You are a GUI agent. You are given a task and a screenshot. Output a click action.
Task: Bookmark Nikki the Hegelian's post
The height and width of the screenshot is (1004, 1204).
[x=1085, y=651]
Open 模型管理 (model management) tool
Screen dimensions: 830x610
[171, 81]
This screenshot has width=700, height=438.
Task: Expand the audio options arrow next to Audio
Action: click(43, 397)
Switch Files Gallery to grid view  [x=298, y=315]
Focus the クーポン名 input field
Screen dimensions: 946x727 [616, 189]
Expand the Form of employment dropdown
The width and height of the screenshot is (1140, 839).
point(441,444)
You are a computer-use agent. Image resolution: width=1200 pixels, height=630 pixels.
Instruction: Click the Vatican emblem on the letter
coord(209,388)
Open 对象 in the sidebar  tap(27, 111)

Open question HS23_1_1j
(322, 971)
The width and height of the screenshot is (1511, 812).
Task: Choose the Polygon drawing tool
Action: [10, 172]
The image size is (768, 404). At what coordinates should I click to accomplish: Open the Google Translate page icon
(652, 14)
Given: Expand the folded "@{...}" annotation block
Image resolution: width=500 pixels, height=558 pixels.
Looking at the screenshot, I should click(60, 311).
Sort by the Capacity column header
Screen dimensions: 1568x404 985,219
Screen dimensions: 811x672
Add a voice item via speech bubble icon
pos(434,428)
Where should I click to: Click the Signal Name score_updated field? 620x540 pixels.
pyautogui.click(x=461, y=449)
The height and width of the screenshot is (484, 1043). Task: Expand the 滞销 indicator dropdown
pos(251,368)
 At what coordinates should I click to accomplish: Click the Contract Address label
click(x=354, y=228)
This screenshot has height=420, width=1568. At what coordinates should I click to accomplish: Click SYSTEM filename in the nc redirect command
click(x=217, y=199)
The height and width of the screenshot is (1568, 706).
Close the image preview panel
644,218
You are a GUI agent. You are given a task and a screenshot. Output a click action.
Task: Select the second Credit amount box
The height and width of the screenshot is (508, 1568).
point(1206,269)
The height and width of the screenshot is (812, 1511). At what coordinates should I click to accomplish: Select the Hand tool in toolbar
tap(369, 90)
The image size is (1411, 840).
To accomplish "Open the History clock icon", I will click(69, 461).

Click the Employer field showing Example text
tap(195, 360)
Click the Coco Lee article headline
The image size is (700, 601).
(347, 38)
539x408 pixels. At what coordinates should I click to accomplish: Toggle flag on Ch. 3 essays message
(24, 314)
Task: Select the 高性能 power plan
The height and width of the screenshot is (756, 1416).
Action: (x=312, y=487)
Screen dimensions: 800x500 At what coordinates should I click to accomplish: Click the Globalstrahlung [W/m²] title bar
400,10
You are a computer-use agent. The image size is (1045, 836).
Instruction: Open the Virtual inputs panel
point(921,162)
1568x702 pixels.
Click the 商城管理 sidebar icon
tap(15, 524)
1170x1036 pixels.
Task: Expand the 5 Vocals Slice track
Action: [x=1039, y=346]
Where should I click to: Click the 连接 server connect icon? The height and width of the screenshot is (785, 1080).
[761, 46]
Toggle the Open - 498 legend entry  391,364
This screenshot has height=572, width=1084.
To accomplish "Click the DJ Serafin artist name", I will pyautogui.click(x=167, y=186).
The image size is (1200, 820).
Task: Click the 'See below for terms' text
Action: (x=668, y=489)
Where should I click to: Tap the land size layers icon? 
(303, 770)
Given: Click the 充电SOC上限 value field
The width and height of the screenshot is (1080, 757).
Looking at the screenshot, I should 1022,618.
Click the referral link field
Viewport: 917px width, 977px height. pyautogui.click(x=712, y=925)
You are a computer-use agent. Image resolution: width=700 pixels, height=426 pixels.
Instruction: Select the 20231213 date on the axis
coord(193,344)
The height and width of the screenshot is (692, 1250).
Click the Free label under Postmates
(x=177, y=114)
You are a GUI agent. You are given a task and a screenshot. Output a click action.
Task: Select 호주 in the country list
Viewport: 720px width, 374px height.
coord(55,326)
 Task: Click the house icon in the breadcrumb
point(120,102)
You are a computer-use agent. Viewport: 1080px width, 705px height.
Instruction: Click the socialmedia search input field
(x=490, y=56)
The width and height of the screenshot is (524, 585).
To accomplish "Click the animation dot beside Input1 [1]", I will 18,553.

» **TASK DESCRIPTION**
The entries above must be written out again exactly as they are.

» **SOLUTION FOR THIS TASK**
You are a GUI agent. You are given a task and a screenshot. Output a click action.
Task: Bookmark Nikki the Hegelian's post
The height and width of the screenshot is (1004, 1204).
[x=1085, y=651]
Open 模型管理 (model management) tool
Screen dimensions: 830x610
[171, 81]
This screenshot has width=700, height=438.
Task: Expand the audio options arrow next to Audio
Action: click(43, 397)
Switch Files Gallery to grid view  [x=298, y=315]
Focus the クーポン名 input field
Screen dimensions: 946x727 [616, 189]
Expand the Form of employment dropdown
The width and height of the screenshot is (1140, 839).
point(441,444)
You are a computer-use agent. Image resolution: width=1200 pixels, height=630 pixels.
Instruction: Click the Vatican emblem on the letter
coord(209,388)
Open 对象 in the sidebar  tap(27, 111)

Open question HS23_1_1j
(322, 971)
The width and height of the screenshot is (1511, 812).
Task: Choose the Polygon drawing tool
Action: [10, 172]
The image size is (768, 404). At what coordinates should I click to accomplish: Open the Google Translate page icon
(652, 14)
Given: Expand the folded "@{...}" annotation block
Image resolution: width=500 pixels, height=558 pixels.
Looking at the screenshot, I should click(60, 311).
Sort by the Capacity column header
Screen dimensions: 1568x404 985,219
Screen dimensions: 811x672
Add a voice item via speech bubble icon
pos(434,428)
Where should I click to: Click the Signal Name score_updated field? 620x540 pixels.
pyautogui.click(x=461, y=449)
The height and width of the screenshot is (484, 1043). Task: Expand the 滞销 indicator dropdown
pos(251,368)
 At what coordinates should I click to accomplish: Click the Contract Address label
click(x=354, y=228)
This screenshot has height=420, width=1568. At what coordinates should I click to accomplish: Click SYSTEM filename in the nc redirect command
click(x=217, y=199)
The height and width of the screenshot is (1568, 706).
Close the image preview panel
644,218
You are a GUI agent. You are given a task and a screenshot. Output a click action.
Task: Select the second Credit amount box
The height and width of the screenshot is (508, 1568).
point(1206,269)
The height and width of the screenshot is (812, 1511). At what coordinates should I click to accomplish: Select the Hand tool in toolbar
tap(369, 90)
The image size is (1411, 840).
To accomplish "Open the History clock icon", I will click(69, 461).

Click the Employer field showing Example text
tap(195, 360)
Click the Coco Lee article headline
The image size is (700, 601).
(347, 38)
539x408 pixels. At what coordinates should I click to accomplish: Toggle flag on Ch. 3 essays message
(24, 314)
Task: Select the 高性能 power plan
The height and width of the screenshot is (756, 1416).
Action: (x=312, y=487)
Screen dimensions: 800x500 At what coordinates should I click to accomplish: Click the Globalstrahlung [W/m²] title bar
400,10
You are a computer-use agent. The image size is (1045, 836).
Instruction: Open the Virtual inputs panel
point(921,162)
1568x702 pixels.
Click the 商城管理 sidebar icon
tap(15, 524)
1170x1036 pixels.
Task: Expand the 5 Vocals Slice track
Action: [x=1039, y=346]
Where should I click to: Click the 连接 server connect icon? The height and width of the screenshot is (785, 1080).
[761, 46]
Toggle the Open - 498 legend entry  391,364
This screenshot has height=572, width=1084.
To accomplish "Click the DJ Serafin artist name", I will pyautogui.click(x=167, y=186).
The image size is (1200, 820).
Task: Click the 'See below for terms' text
Action: (x=668, y=489)
Where should I click to: Tap the land size layers icon? 
(303, 770)
Given: Click the 充电SOC上限 value field
The width and height of the screenshot is (1080, 757).
Looking at the screenshot, I should 1022,618.
Click the referral link field
Viewport: 917px width, 977px height. pyautogui.click(x=712, y=925)
You are a computer-use agent. Image resolution: width=700 pixels, height=426 pixels.
Instruction: Select the 20231213 date on the axis
coord(193,344)
The height and width of the screenshot is (692, 1250).
Click the Free label under Postmates
(x=177, y=114)
You are a GUI agent. You are given a task and a screenshot. Output a click action.
Task: Select 호주 in the country list
Viewport: 720px width, 374px height.
coord(55,326)
 Task: Click the house icon in the breadcrumb
point(120,102)
You are a computer-use agent. Viewport: 1080px width, 705px height.
Instruction: Click the socialmedia search input field
(x=490, y=56)
The width and height of the screenshot is (524, 585).
To accomplish "Click the animation dot beside Input1 [1]", I will 18,553.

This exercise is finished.